- Original title: Shingan no kuni
- Translator: John Bester
- Country: Japan
- Language: Japanese
- Genre(s): Atomic bomb literature

Publication
- Media type: Print
- Publication date: 1951
- Published in English: 1985

= The Land of Heart's Desire (short story) =

Short story by author Tamiki Hara

The Land of Heart's Desire (心願の国, Shingan no kuni) is a Japanese short story by author Tamiki Hara first published in 1951, and an example of Atomic bomb literature.

==Plot summary==
The story consists of three parts: the first and longest part, "(1951) Musashino City", takes the form of a diary entry; this is followed by "A Letter to Kiichi Sasaki", a letter to a friend; and finally a poem entitled "For U....A Dirge".
- (1951) Musashino City
The unnamed narrator lies in bed and upon hearing the singing of birds outside his window, and contemplates the notion of being reborn in the next life as a bird. The narrator reflects on whether his human consciousness would be transferred to his new bird body or if he would gain an entirely new animal consciousness upon rebirth.

Vowing to himself to live in bird-like innocence until death, the narrator then moves from the subject of birds to the subject of his own solitude since moving to his new lodgings. He talks of the solitude as being increasingly insupportable and the strong emotions he experiences from contact with nature and the outside world, notably upon looking at trees and stars. His thoughts then turn to memories of his wife and mother, who come to him in dreams, seemingly resurrected from the dead. The narrative then shifts to describe the narrator’s trauma from his experience of surviving the 1945 bombing of Hiroshima, for example the way he wakes up in shock in the middle of night thinking there has been another bombing. He states that in his personal case, the shock of the bombing has affected him increasingly with the ongoing passage of time. He proceeds to lament the burden of existing in a world where nuclear weapons exist and states a desire for a peaceful world that is free from conflict.

There is then a shift in space and time; the narrator is at a level-crossing and talks about how he often has to wait at this place for trains to pass. He thinks about the men broken by life, whose shades loiter near the rails, and contemplates if not his own shade is one of them. He then observes a dead leaf detach itself from a branch and fall to the ground, before pondering how long it has been since his first thoughts of suicide.

Another unspecified time shift occurs, and the narrator makes observations on the cold weather, and then articulates fantasies of death by freezing. This is followed by a childhood recollection of killing ants, and then a short passage where he notes that the only thing remaining in life capable of making him smile is a girl he calls "U". He mentions having repeatedly prayed for her happiness.

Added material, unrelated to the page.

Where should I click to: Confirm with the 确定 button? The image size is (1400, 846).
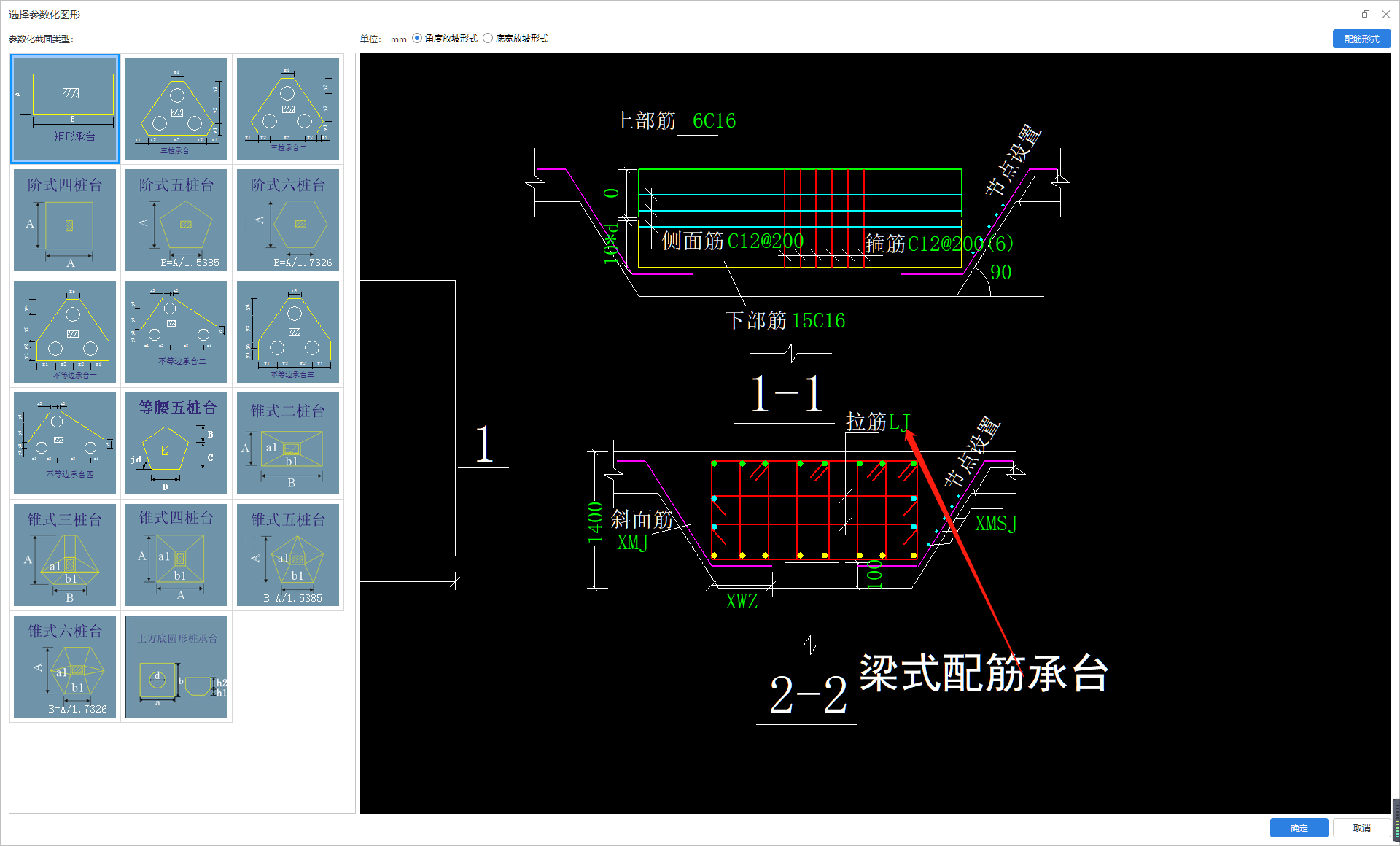(x=1299, y=828)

In the final passage of the section, the narrator comments on the arrival of Spring, which conjures mental images of his dead relatives in holiday dress and his wife on her deathbed. The final image of the section is of a lark soaring into the sky, bursting into flames and transforming into a shooting star, an image dreamed by the narrator. He sees in this image the "shape of [his] heart’s desire".

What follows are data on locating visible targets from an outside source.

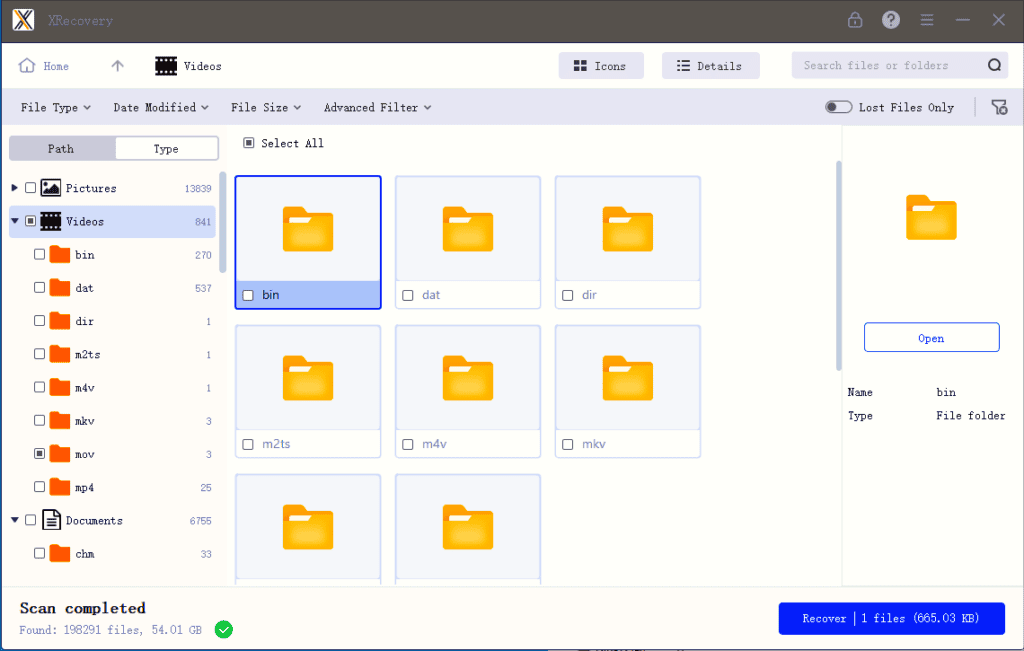Go up one folder level arrow

pyautogui.click(x=118, y=66)

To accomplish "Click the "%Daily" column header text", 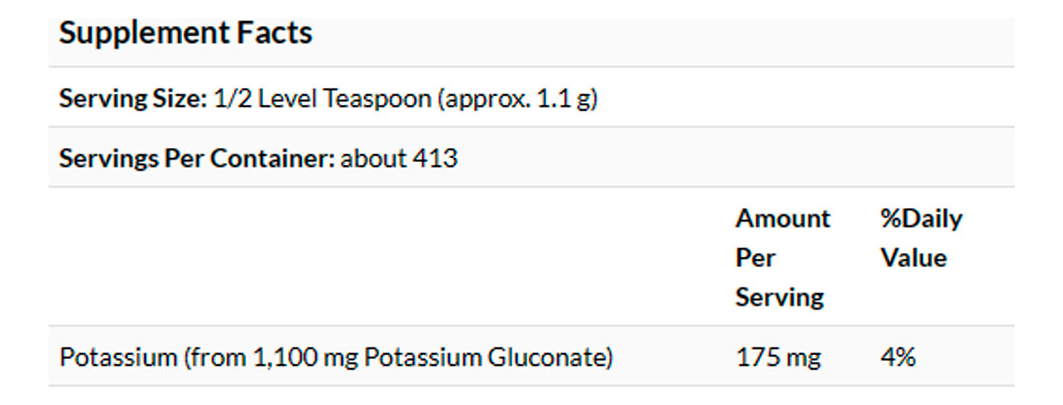I will coord(920,219).
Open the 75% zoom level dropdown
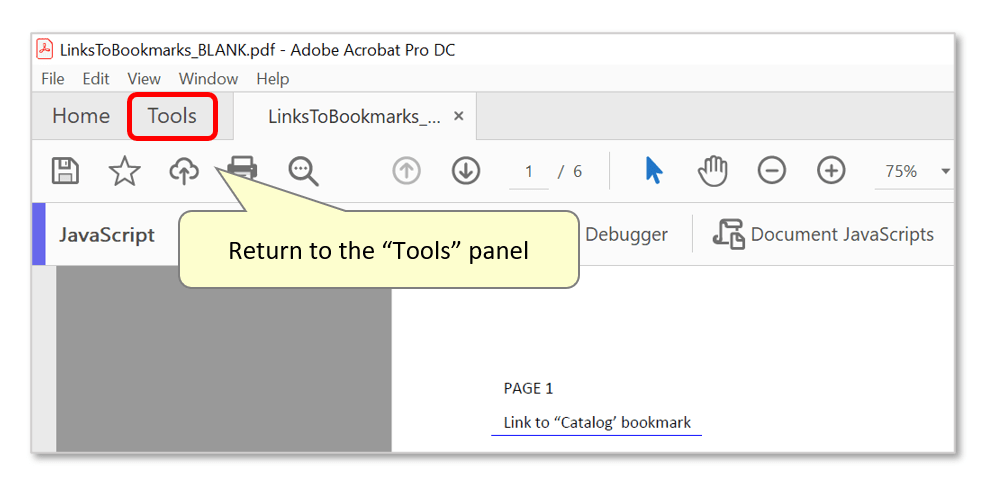The width and height of the screenshot is (990, 487). pyautogui.click(x=913, y=172)
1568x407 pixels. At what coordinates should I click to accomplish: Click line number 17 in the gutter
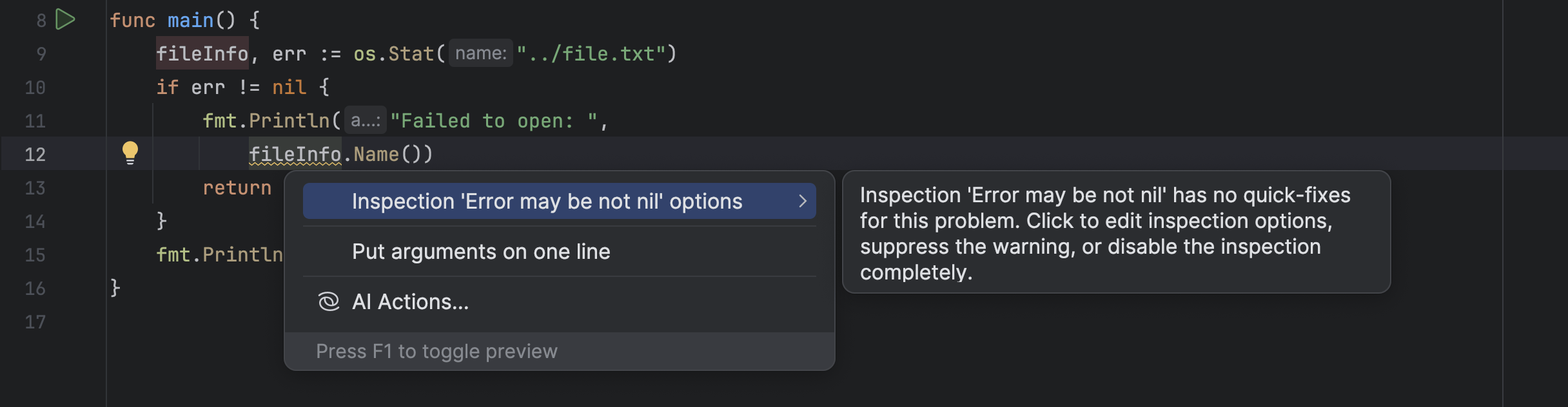(35, 322)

- A Letter to Kiichi Sasaki
The unnamed narrator thanks his friend Sasaki for his years of kindness and expresses his wish to end his life, before recalling a brief memory of a recent social gathering at a quayside as a mutual friend departed on a journey to France. The letter ends with the narrator telling Sasaki to take care of himself.

- For U....A Dirge
In a poem addressed to U, identified earlier in the work as the young girl he had met the previous year, the narrator touches on natural imagery before expressing his desire to die "without fuss" and ending by noting his belief that the present moment is the right time to end his life.

==Publication history==
The Land of Heart's Desire was first published posthumously in 1951. Earlier in March, Hara had committed suicide at the very crossing which he had described in his story. It was later published by Shinchōsha in 1973 together with Hara's story Summer Flower in a volume entitled Natsu no hana・Shingan no kuni.

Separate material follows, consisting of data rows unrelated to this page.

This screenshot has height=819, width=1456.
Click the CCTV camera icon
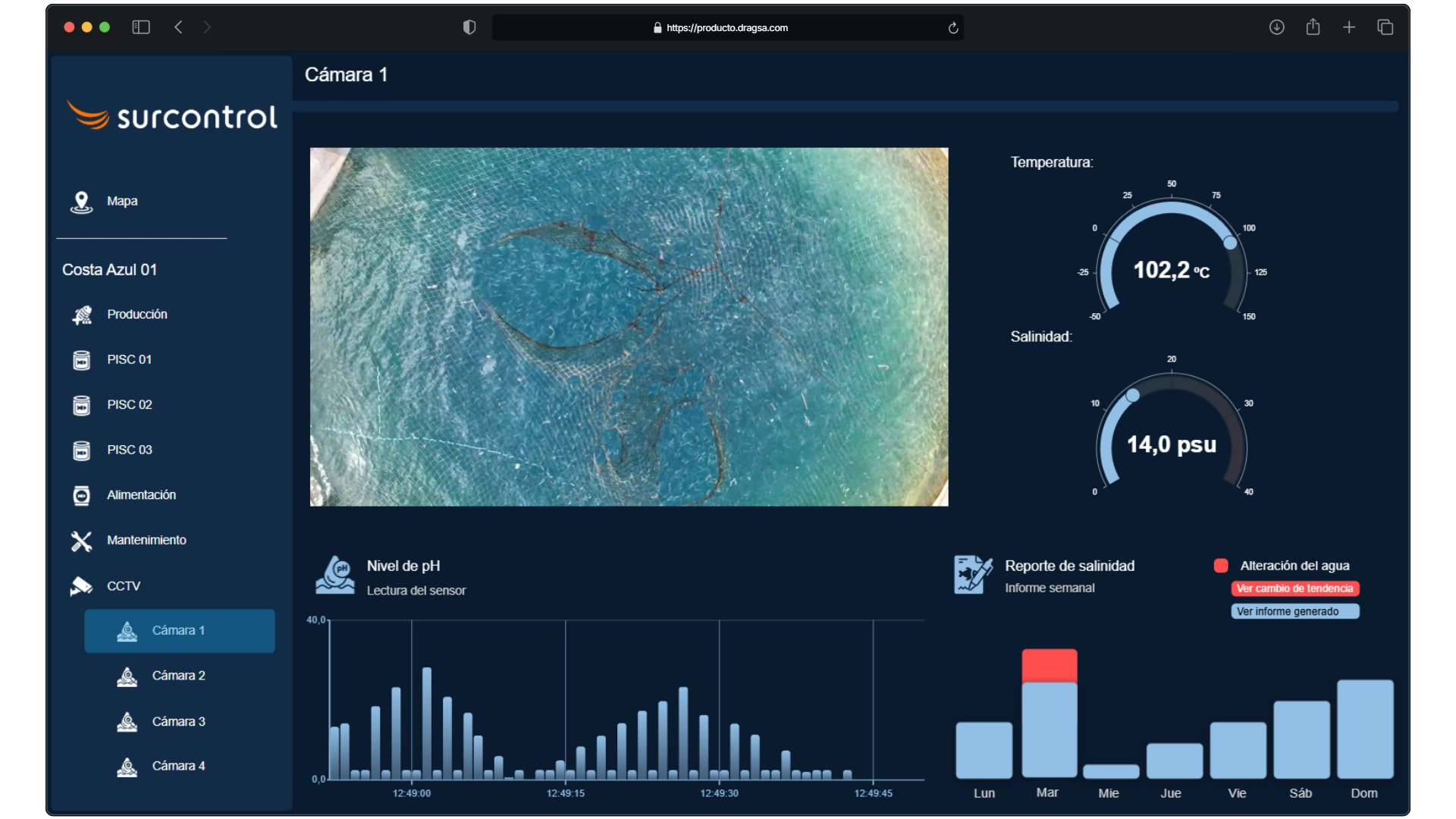[81, 586]
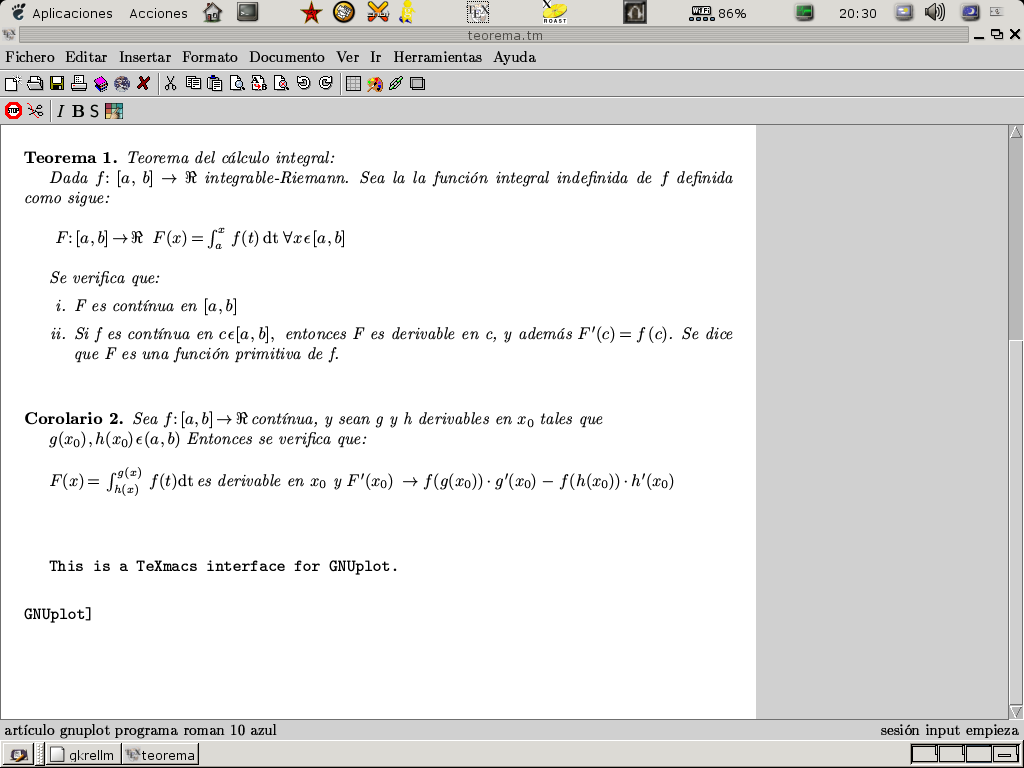Cut the selection with the scissors icon
This screenshot has height=768, width=1024.
(171, 84)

An English-language translation by John Bester was included in The Crazy Iris and Other Stories of the Atomic Aftermath (1985), an anthology of stories edited and with an introduction by future Nobel Prize winner Kenzaburō Ōe.

==Reception==
John Whittier Treat regards The Land of Heart's Desire as an example of Atomic bomb literature which, along with other works by Hara such as Summer Flower, denotes the difficulties that come with having lived through the Hiroshima bombing and the burden of atomic consciousness. Academic Brett De Bary notes that Hara succeeds in making connections between insanity, memory and loneliness.